J. Hoberman is the senior film critic for the Village Voice.

* Smith’s photographs (or rather his negatives) were recognized as the most valuable part of his estate. According to Arcade, even as the artist lay dying, his longtime frenemy Irving Rosenthal wrote from San Francisco, offering to take the material for safekeeping. Smith ignored this, as he did all questions about the disposition of his work.
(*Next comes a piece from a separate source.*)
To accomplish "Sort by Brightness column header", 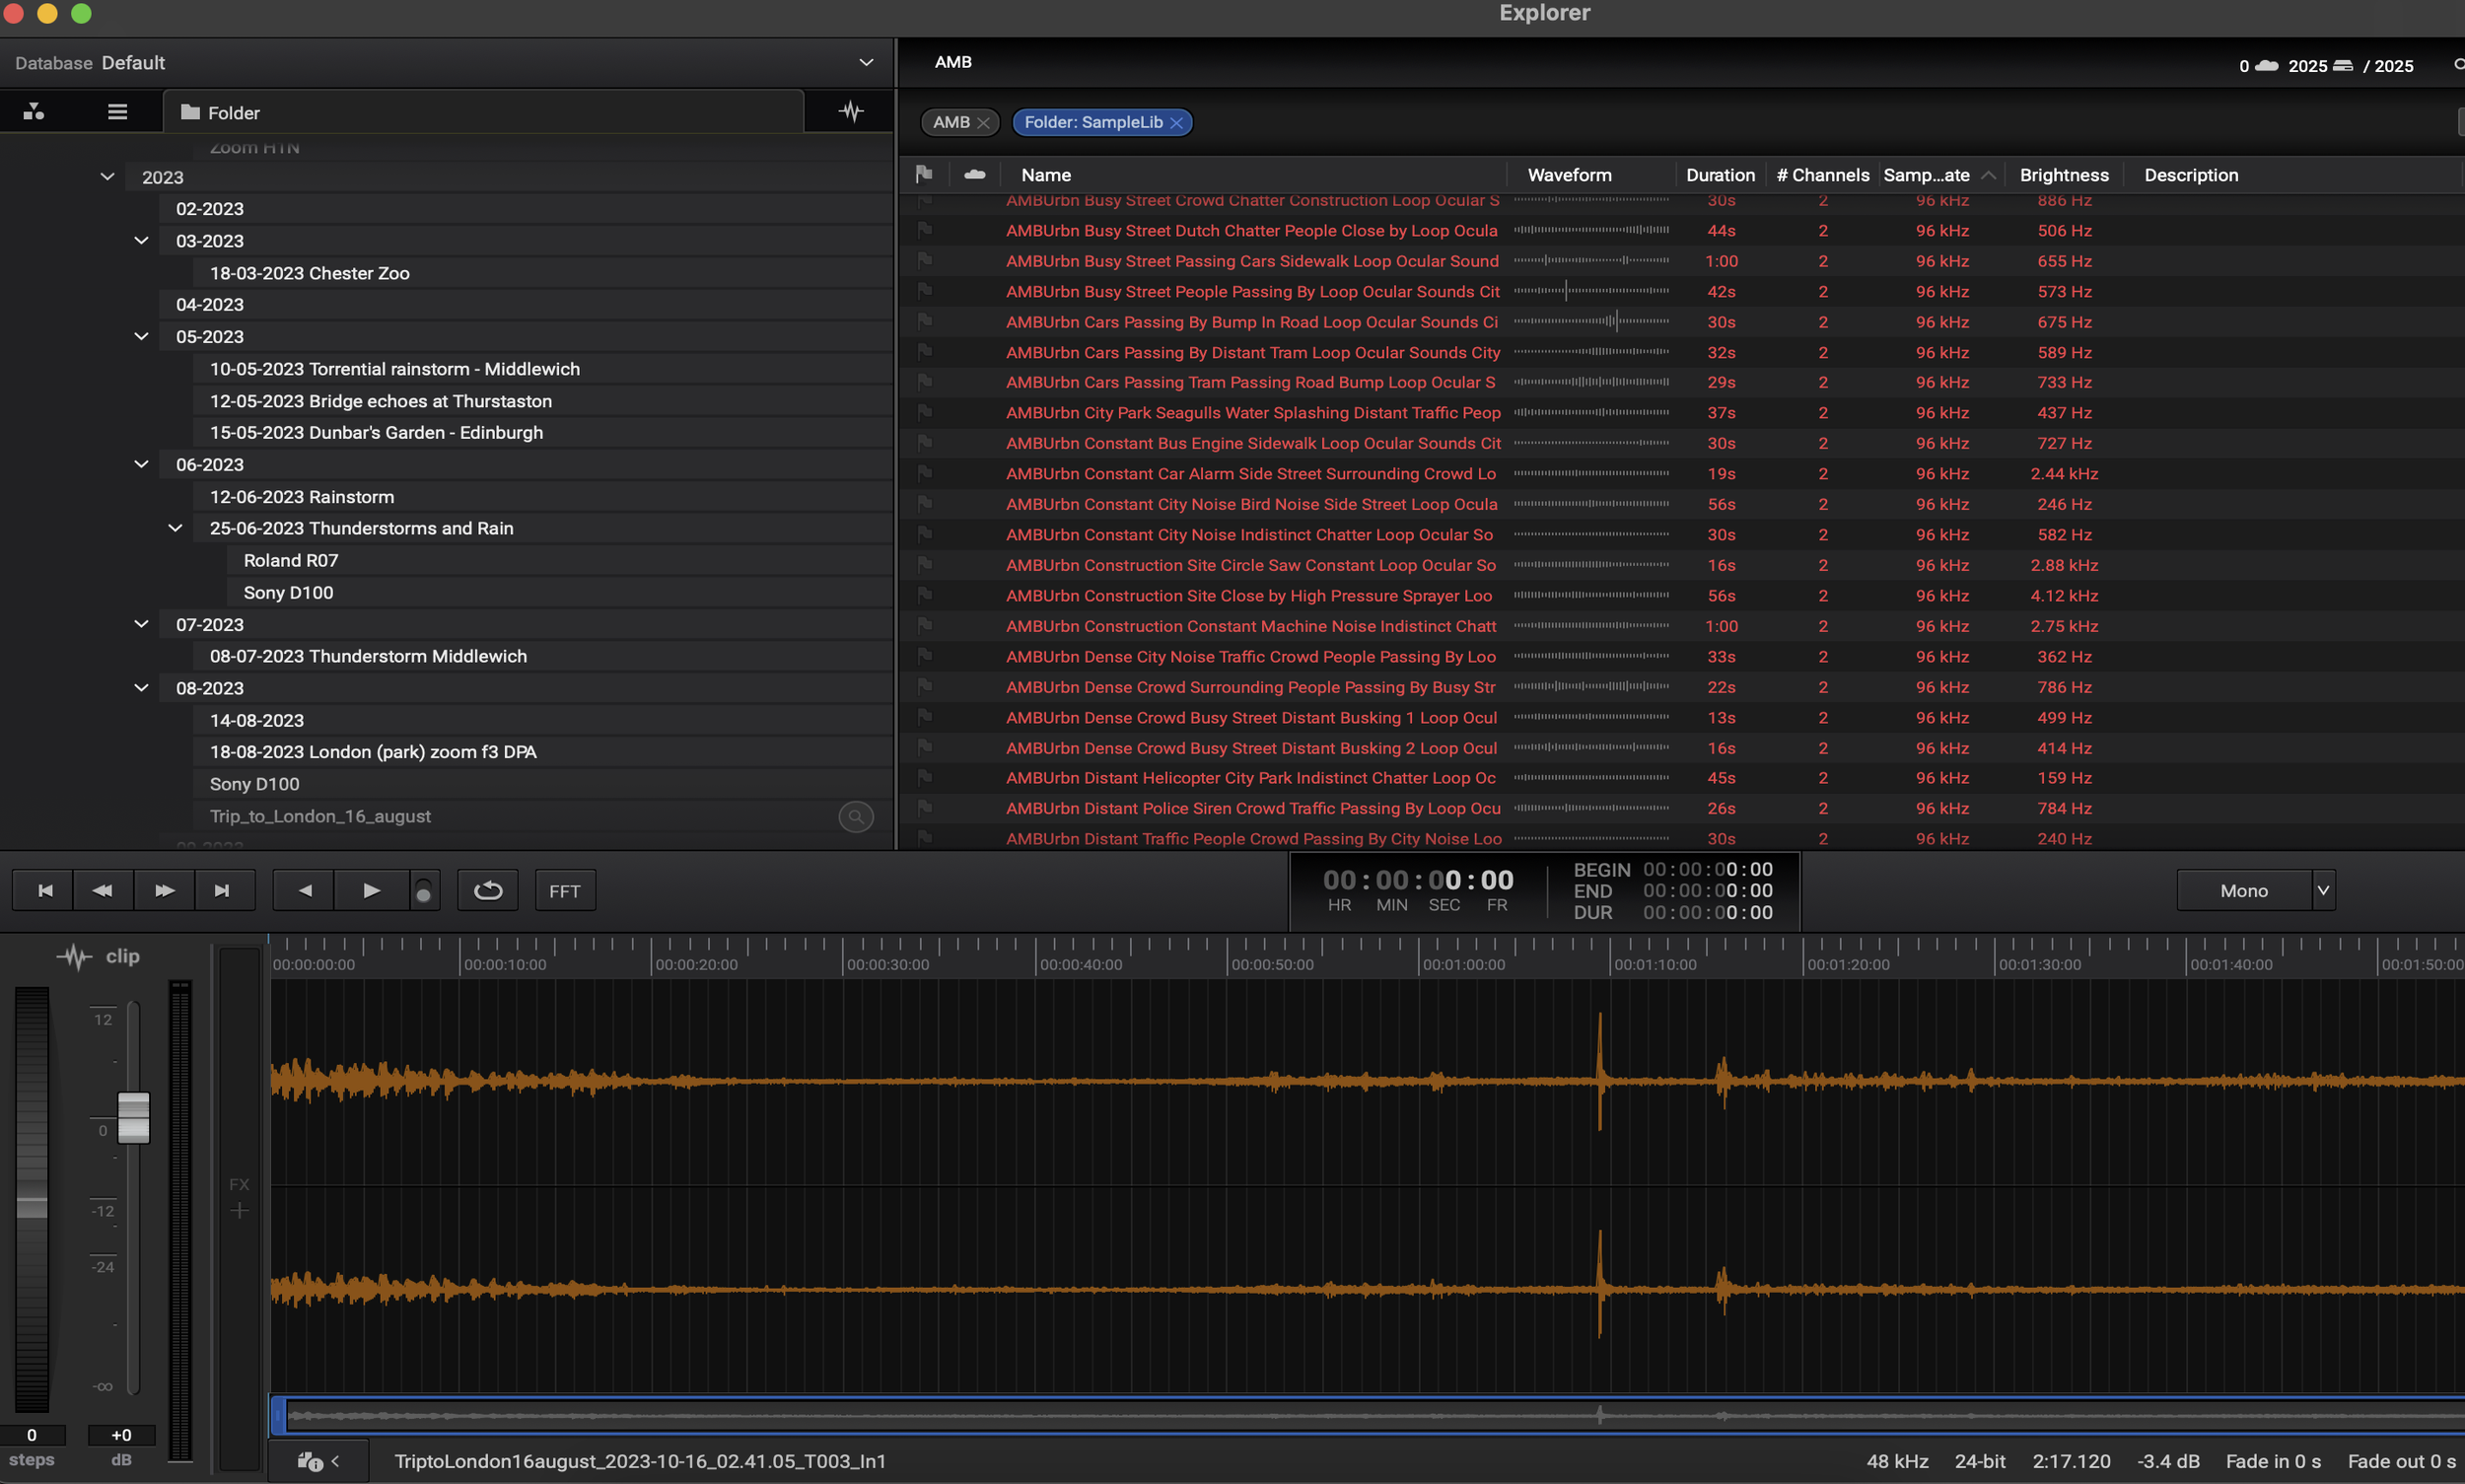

When I met Rosenthal after Smith’s death, he immediately asked after the negatives; a decade later, the producer of the Smith documentary (a onetime associate of Rosenthal’s) sued the Plaster Foundation for their possession while a lawyer representing Smith’s sister (and himself an old friend of Rosenthal’s) proposed a deal with the Plaster Foundation by which both sides might profit, striking and selling prints from the negatives. (We declined, as it seemed both counter to the artist’s wishes and a distortion of his work.) Gladstone is now offering the thirty photographs in editions of ten, and even if one were to assume a quite modest price per print, with all of the proceeds going to the gallery, it could easily recoup its initial investment on this show alone. This doubtless would have inflamed Smith’s well-established “hatred of capitalism,” but the fact remains that, despite ample opportunity in the two decades following his death, no museum or other nonprofit cultural institution proved even remotely capable of acting with Gladstone’s determination and dispatch to secure and preserve Smith’s work.